BobTheMasher
Of what, we don't want to know.y
Posts: 4,243
I've always thought that moving away from this current idea of direct-robot-control of players might be a smart idea. No matter how smooth you make animations, you're still telling your character to "look" and "move" and there's only so much fluid movement that can be directly portrayed that way. In the end, if you do that, you're still going to be getting snagged on corners, stuck on little bits of floor, not realizing your head or hand is sticking out from behind or through your cover, etc.

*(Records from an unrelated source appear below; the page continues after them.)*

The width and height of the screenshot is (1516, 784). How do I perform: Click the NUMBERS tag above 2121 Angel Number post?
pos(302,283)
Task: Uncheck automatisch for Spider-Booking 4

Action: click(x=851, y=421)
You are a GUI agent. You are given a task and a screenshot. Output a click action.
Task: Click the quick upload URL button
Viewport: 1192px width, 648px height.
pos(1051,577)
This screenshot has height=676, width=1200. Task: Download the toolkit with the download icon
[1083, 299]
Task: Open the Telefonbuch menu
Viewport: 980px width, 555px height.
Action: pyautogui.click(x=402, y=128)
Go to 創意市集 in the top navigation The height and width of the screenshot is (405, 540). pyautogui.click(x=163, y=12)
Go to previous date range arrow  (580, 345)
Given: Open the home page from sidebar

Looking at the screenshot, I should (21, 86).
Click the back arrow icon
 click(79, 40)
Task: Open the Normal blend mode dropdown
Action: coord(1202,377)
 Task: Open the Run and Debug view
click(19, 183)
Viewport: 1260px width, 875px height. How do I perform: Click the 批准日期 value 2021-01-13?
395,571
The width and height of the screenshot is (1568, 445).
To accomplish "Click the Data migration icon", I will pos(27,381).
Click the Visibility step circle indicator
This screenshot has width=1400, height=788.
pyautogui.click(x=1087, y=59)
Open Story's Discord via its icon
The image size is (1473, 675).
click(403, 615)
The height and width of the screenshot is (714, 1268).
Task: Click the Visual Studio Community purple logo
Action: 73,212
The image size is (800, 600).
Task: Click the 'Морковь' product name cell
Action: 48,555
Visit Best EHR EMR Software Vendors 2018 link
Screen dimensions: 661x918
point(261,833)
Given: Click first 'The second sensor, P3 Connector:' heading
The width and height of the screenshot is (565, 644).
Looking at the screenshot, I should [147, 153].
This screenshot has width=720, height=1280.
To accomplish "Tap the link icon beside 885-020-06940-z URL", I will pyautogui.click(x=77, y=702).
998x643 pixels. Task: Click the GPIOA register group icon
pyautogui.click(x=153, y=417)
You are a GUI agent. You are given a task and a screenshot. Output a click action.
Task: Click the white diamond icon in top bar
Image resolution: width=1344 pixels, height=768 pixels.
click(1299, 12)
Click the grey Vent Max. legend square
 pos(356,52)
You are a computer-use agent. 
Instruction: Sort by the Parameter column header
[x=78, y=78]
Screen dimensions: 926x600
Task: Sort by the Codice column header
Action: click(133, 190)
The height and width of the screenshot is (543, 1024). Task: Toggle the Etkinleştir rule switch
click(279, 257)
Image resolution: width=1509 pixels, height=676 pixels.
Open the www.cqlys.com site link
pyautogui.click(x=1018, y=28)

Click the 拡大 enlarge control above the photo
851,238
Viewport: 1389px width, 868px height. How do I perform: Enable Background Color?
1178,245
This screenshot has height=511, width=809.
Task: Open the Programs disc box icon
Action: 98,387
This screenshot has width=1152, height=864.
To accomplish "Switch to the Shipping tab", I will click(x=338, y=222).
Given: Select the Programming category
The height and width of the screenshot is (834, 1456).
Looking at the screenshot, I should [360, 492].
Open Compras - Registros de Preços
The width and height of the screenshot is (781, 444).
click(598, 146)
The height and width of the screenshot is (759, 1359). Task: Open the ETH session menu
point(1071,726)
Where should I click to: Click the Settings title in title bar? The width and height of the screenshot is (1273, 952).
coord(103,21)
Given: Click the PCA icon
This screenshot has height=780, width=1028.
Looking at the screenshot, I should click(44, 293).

Point being, I think that it'd be worth trying to make a "suggestive" rather than "direct" control scheme work in a FPS game. Where when you walk past a pipe sticking out of a wall, you don't get snagged, your character rolls his shoulder around it...or ducks his head a bit under it. When you stand by a wall, he doesn't just stand there with his face right in the wall, he turns his side or back to it (not like a "take cover" button, but just naturally, automatically). Essentially instead of controlling the character, you control what the character WANTS to do, and the game works out how best, most naturally, and smoothly to accomplish that. We ought to be getting to the point where these is technologically reasonable.
Separating the player from direct control like that does have severe opportunities for frustrating problems, though..but if you could pull it off, you could get something that would play and look very similar to that video, and at the same time eliminate some of the OTHER frustrating problems, like someone shooting the top of your head while you scream "I CAN'T CROUCH ANY LOWER DAMMIT".